Saved data entries:

========

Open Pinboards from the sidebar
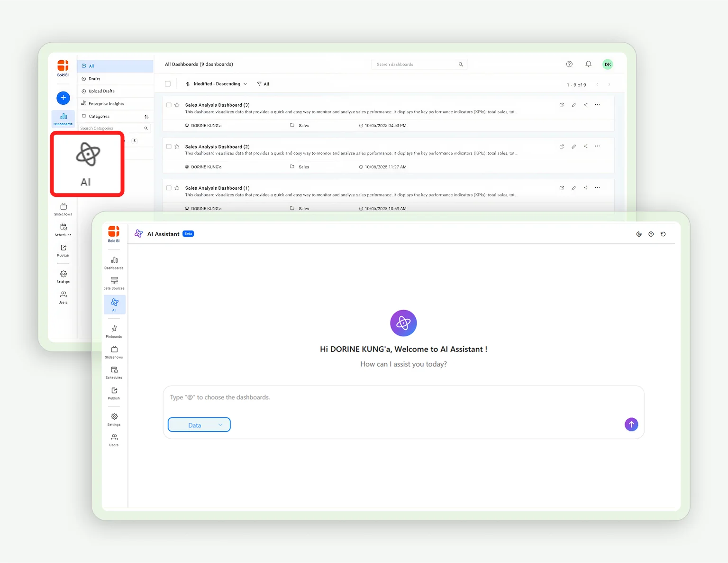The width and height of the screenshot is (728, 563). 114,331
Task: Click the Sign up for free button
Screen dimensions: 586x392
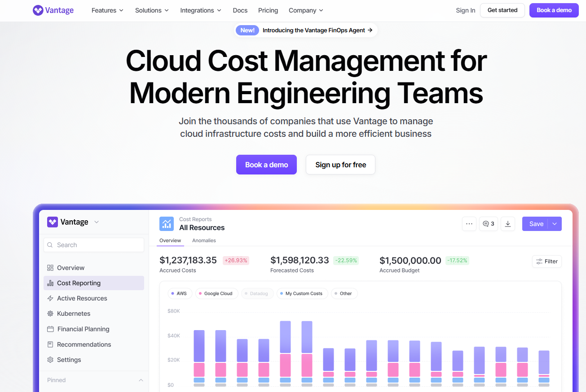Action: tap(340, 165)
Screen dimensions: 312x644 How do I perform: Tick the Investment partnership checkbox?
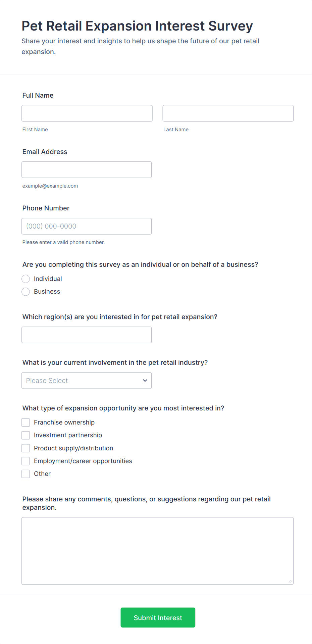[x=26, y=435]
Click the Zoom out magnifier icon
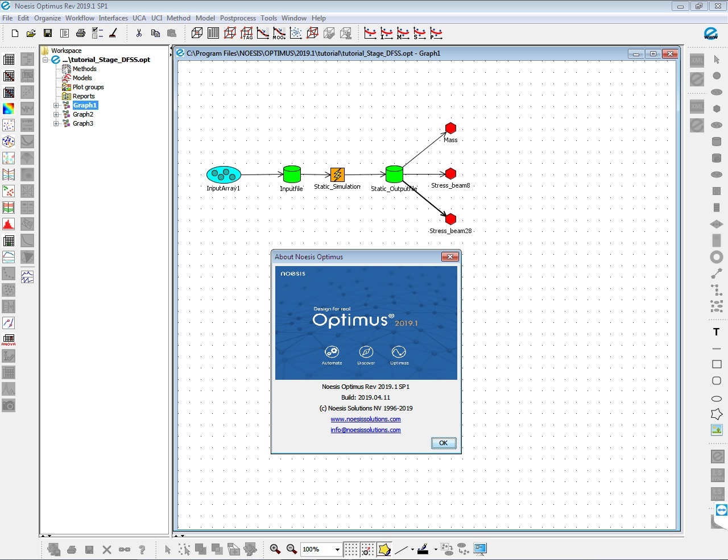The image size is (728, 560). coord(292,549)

========

ACTIVITY: Each record above should be duplicated word for word, with no pictures included.

SOLUTION TO THIS EXERCISE:
Open Pinboards from the sidebar
The width and height of the screenshot is (728, 563). 114,331
Task: Click the Sign up for free button
Screen dimensions: 586x392
Action: tap(340, 165)
Screen dimensions: 312x644 How do I perform: Tick the Investment partnership checkbox?
[x=26, y=435]
Click the Zoom out magnifier icon
The image size is (728, 560). coord(292,549)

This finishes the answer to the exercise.